第4話 観測
レイは男の子を銀河ラボの中心にあるらせん階段に案内した。階段をぐるぐる登っている途中、男の子は、たくさんの本や光る瓶が整列して並んでいる部屋を見つけた。
「ねえ、レイ。あの光る瓶はなにが入っているの?」
「星花や星草だよ。散歩の途中で見つけて、保存しておくんだ」
「あんなにいっぱい! 散歩は毎日行くの?」
「いいや、ぼくは気が向いたら散歩に行くよ」
レイは観測所である、屋上へ続く扉に手をかけながら、振り返って言った。
「あのたくさんの本や瓶は、銀河ラボの先代の博士、またその先先代たちが集めたものなんだ。さあ、外へ出るよ」
扉がゆっくり開いていくと同時に、まばゆいばかりの青い光が差し込んできた。
外へ出ると、目の前いっぱいに青い星が広がっている。
「地球だよ」
まるで昔からの友人を紹介するように、レイはやさしく微笑んだ。
「こっちにおいで」
立ち尽くしていた男の子に、レイは手招きする。
銀河ラボの屋上は、小さな円形で、机と椅子が真ん中に置いてあるだけの、殺風景なところだった。

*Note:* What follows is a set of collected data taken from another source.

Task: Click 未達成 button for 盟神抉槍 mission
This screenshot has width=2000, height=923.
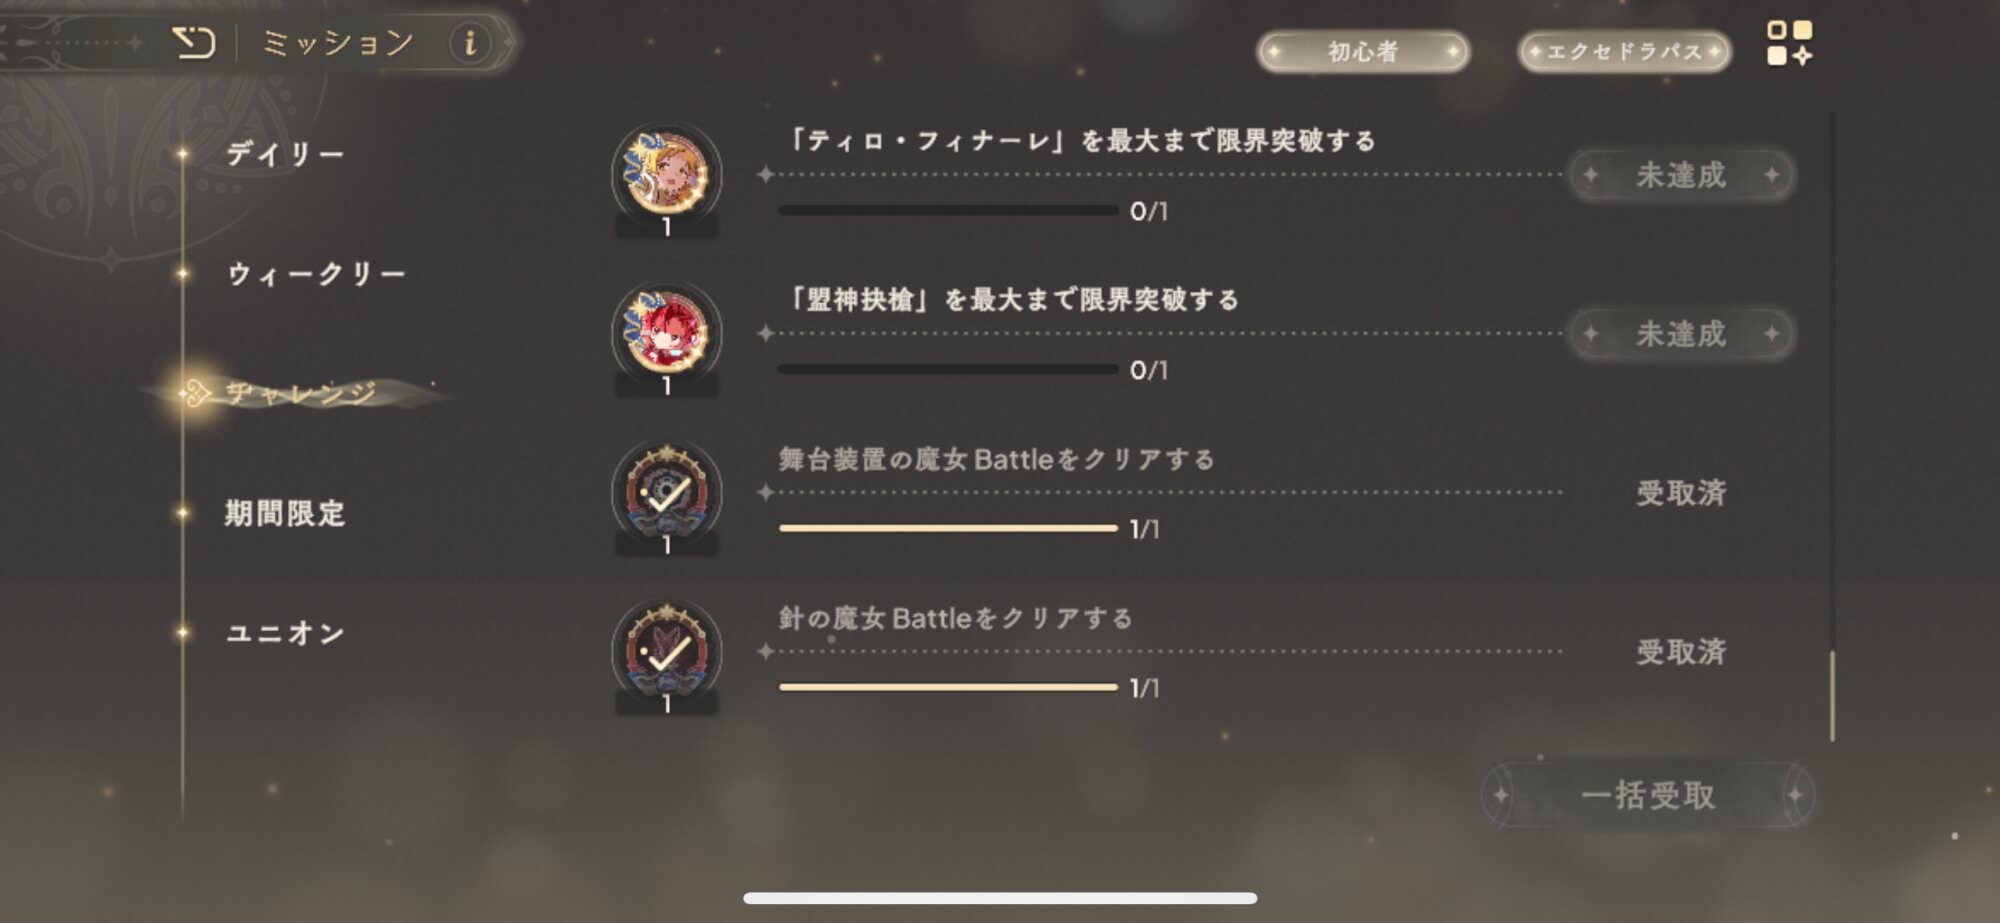Action: (1681, 334)
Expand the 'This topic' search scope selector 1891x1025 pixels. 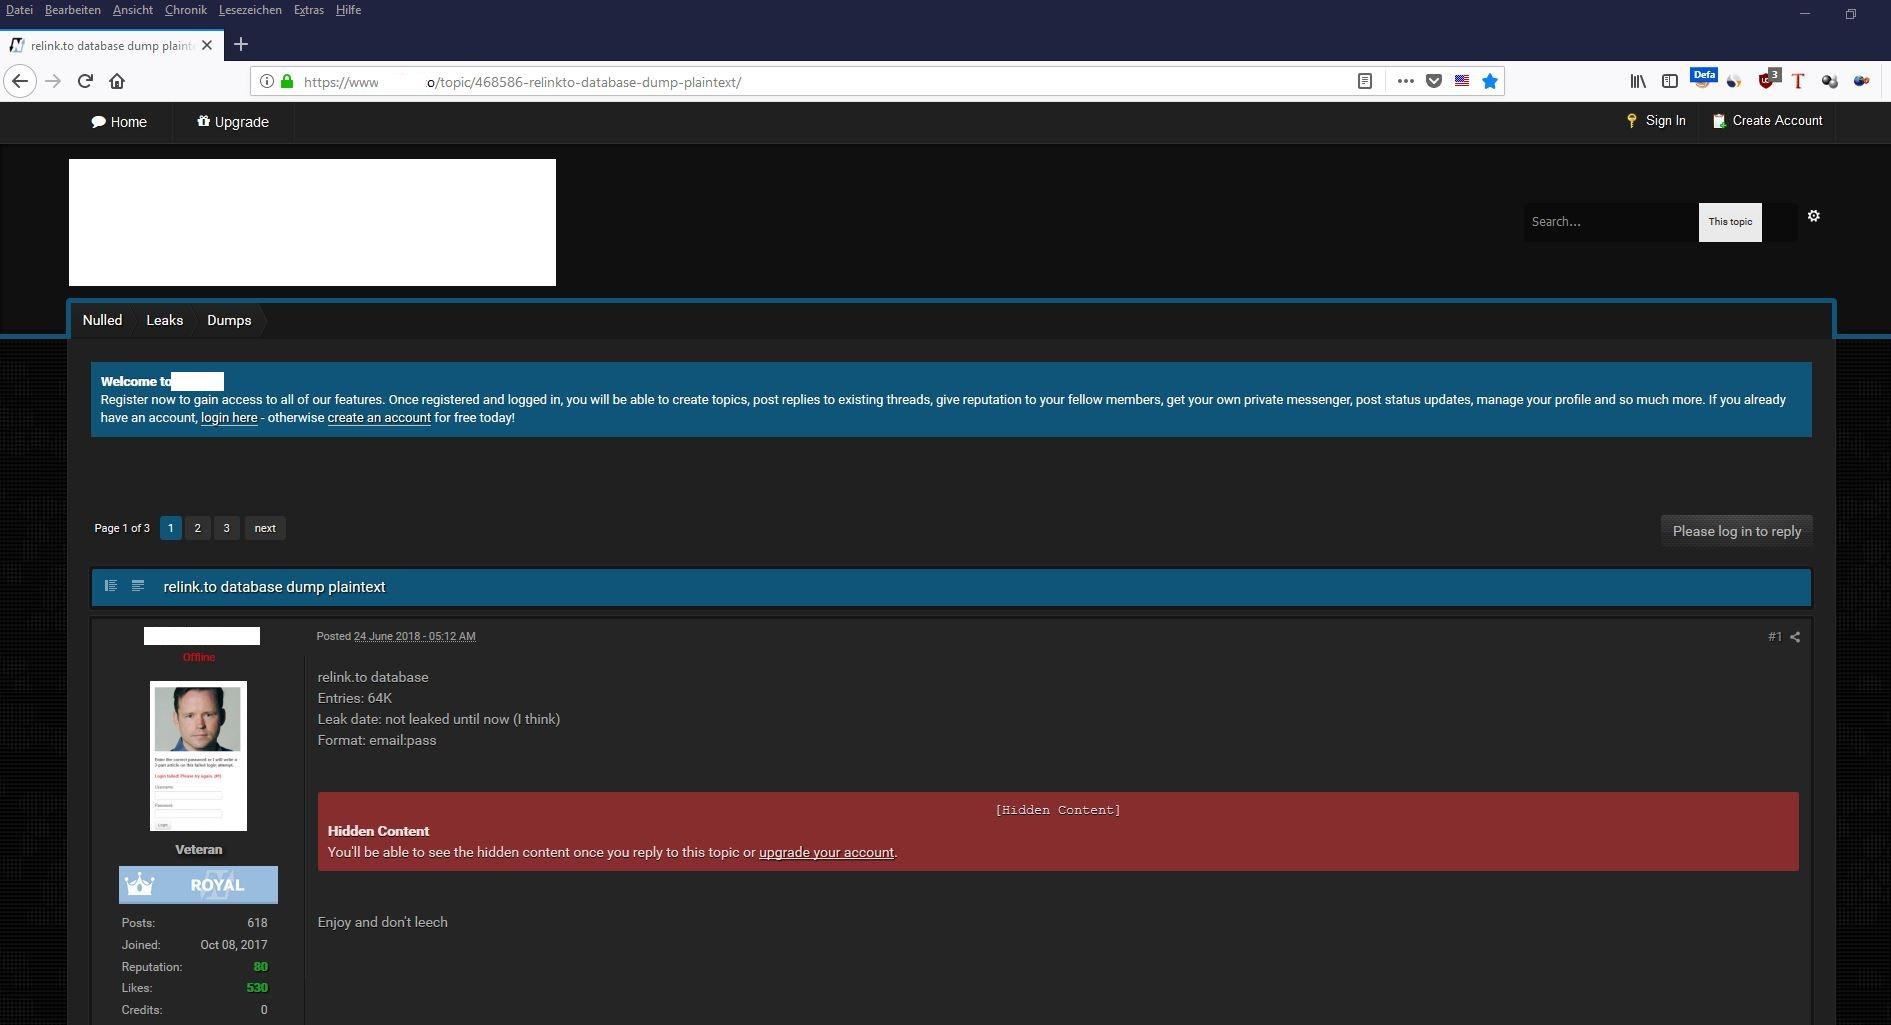(1729, 222)
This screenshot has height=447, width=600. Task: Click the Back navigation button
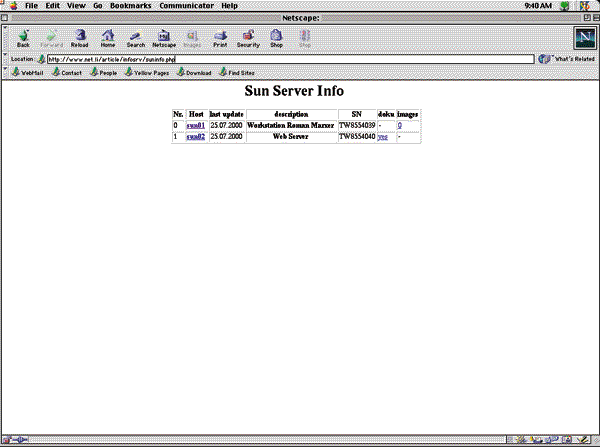coord(23,37)
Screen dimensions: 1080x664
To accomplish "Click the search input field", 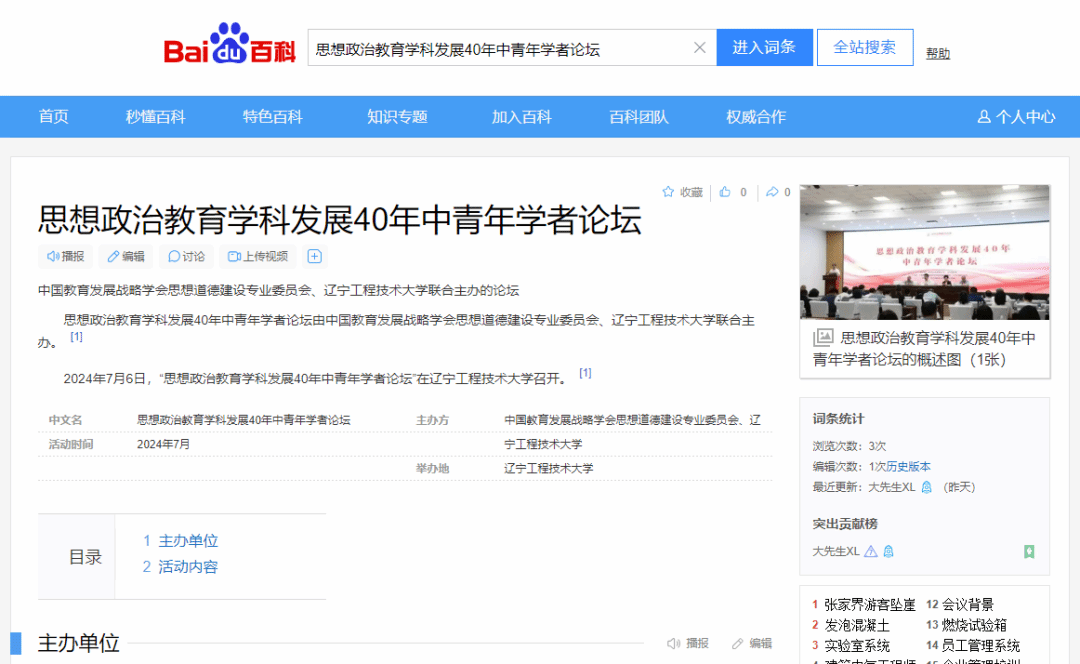I will [x=500, y=48].
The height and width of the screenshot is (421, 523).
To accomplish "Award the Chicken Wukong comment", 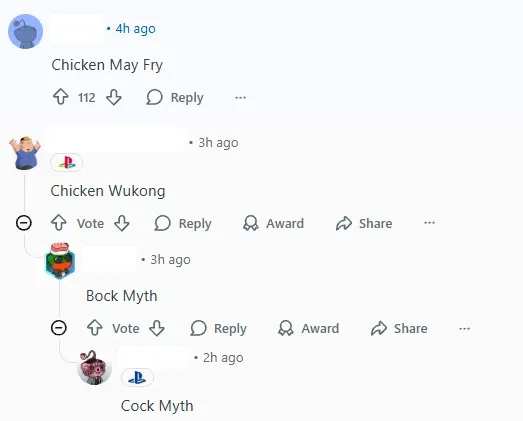I will point(274,223).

レイが男の子を手招きした先には、足のついた長い筒があった。
「これは、望遠鏡。人間も星を観測するのに使っているけれど、ぼくたち銀河に住むものたちが使うのは、もっとよく見える」
レイに言われるまま、男の子は望遠鏡をのぞきこんだ。
子どもたちが見えた。
赤い服を着た女の子。
絵を描いている。
走っている男の子。
ボールを蹴って遊んでいる。
どの子どもたちも、笑っている。
「なにか思い出したかい?」
レイがたずねると、望遠鏡をのぞきこんだまま、男の子は首を横に振った。
「レイは、いつも人間を見ているの?」
「そうだよ」
「なにを見ているの?」
「人間が生きているところ」
「どうして?」
「とても、楽しそうだから」
椅子に腰を下ろしながら、レイは言う。
「とても楽しそうなんだ。ほんのわずかな時間しか生きられないのに……なぜだろう。ぼくは長い間、本当に長い間、生きてきたけれど、わからないことばかりなんだ」
レイが見つめる先の、青い星。
男の子にはその星に、希望が詰まっているように見えた。キラキラ輝く、心がおどるような希望が。レイの疑問がもし解決できたら、きっと毎日が楽しくなるにちがいない。男の子はそう思った。
「そうだ! 君に名前をつけよう!」
唐突に立ち上がって、レイは叫んだ。
「グロウ。君の名前は、グロウ」
青い光を放つ星を背後に、グロウは笑った。